Transport et mobilité
Les obligations du Grenelle
Les engagements du Grenelle de l’Environnement en matière de transport ont été traduites dans la loi de programmation du 3 août 2009, dite « Grenelle 1 ». Au regard des enjeux soulevés par les transports, le Grenelle 1 insiste sur la nécessité de créer une transformation profonde des politiques territoriales en matière de transport, pour permettre une réduction significative des émissions de GES.

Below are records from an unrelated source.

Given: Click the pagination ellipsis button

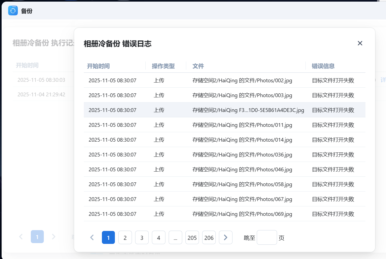Looking at the screenshot, I should (175, 237).
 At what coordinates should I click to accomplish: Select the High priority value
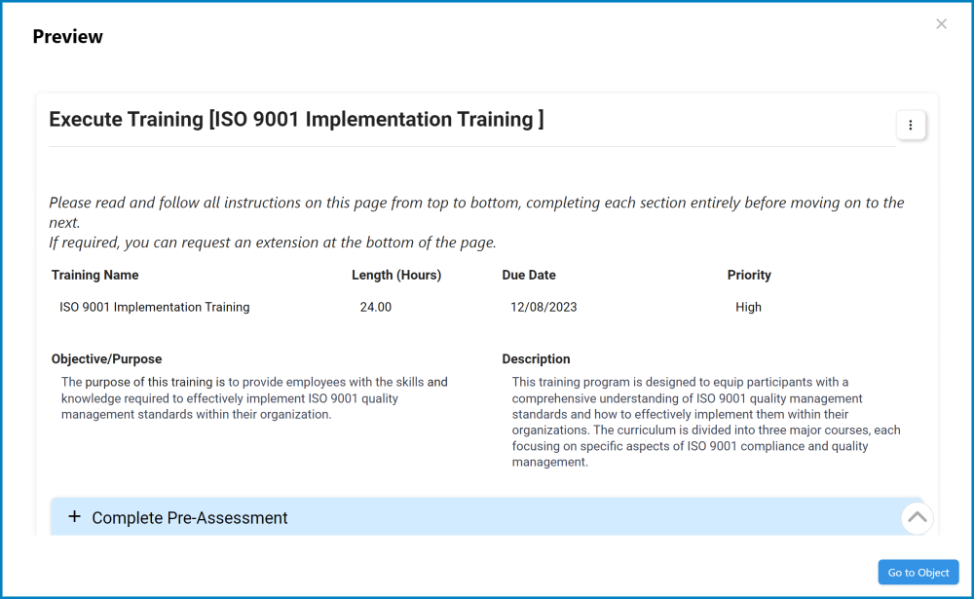click(x=748, y=307)
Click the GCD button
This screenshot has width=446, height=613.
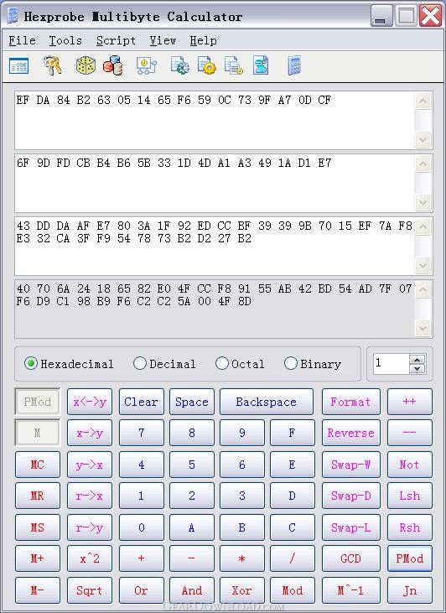point(350,558)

Le Grenelle fixe pour objectif de réduire de 20% les émissions de GES du secteur d’ici 2020, afin de les ramener à leur niveau de 1990. Au regard de l’évolution des émissions de GES du secteur, il est possible que l’effort de réduction à fournir soit en réalité beaucoup plus important. Concernant les transports de marchandises, les objectifs du Grenelle 1 visent à développer de manière prioritaire l’usage des transports fluvial, ferroviaire, maritime et plus particulièrement du cabotage , afin de faire évoluer leur part de 14% à 25% d’ici 2022.

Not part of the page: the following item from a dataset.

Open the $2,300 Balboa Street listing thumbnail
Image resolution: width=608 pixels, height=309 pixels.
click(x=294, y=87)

Pour atteindre ces objectifs, le Grenelle 1 insiste sur la prise en compte dans les outils de planification (SCOT, PLU…) des enjeux liés au transport. Les transports sont désormais, une variable incontournable, dans les choix d’urbanisation et d’aménagement des collectivités, afin de garantir la mobilité douce, l’usage des transports en commun (par la réalisation d’aménagements spécifiques) et de lutter contre l’étalement urbain.

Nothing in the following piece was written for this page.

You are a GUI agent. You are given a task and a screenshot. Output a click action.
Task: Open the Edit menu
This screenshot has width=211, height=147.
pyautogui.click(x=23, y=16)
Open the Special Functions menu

Enfin, le Grenelle développe des mesures favorisant l’optimisation de l’offre de transports alternatifs à la route et des infrastructures existantes. Ainsi, dans le cadre des plans de déplacements urbains, le Grenelle encourage la mise en place de plans de déplacement entreprises, d’administrations, d’écoles ou de zones d’activités, ainsi que le développement du covoiturage, de l’autopartage, de la marche et du vélo.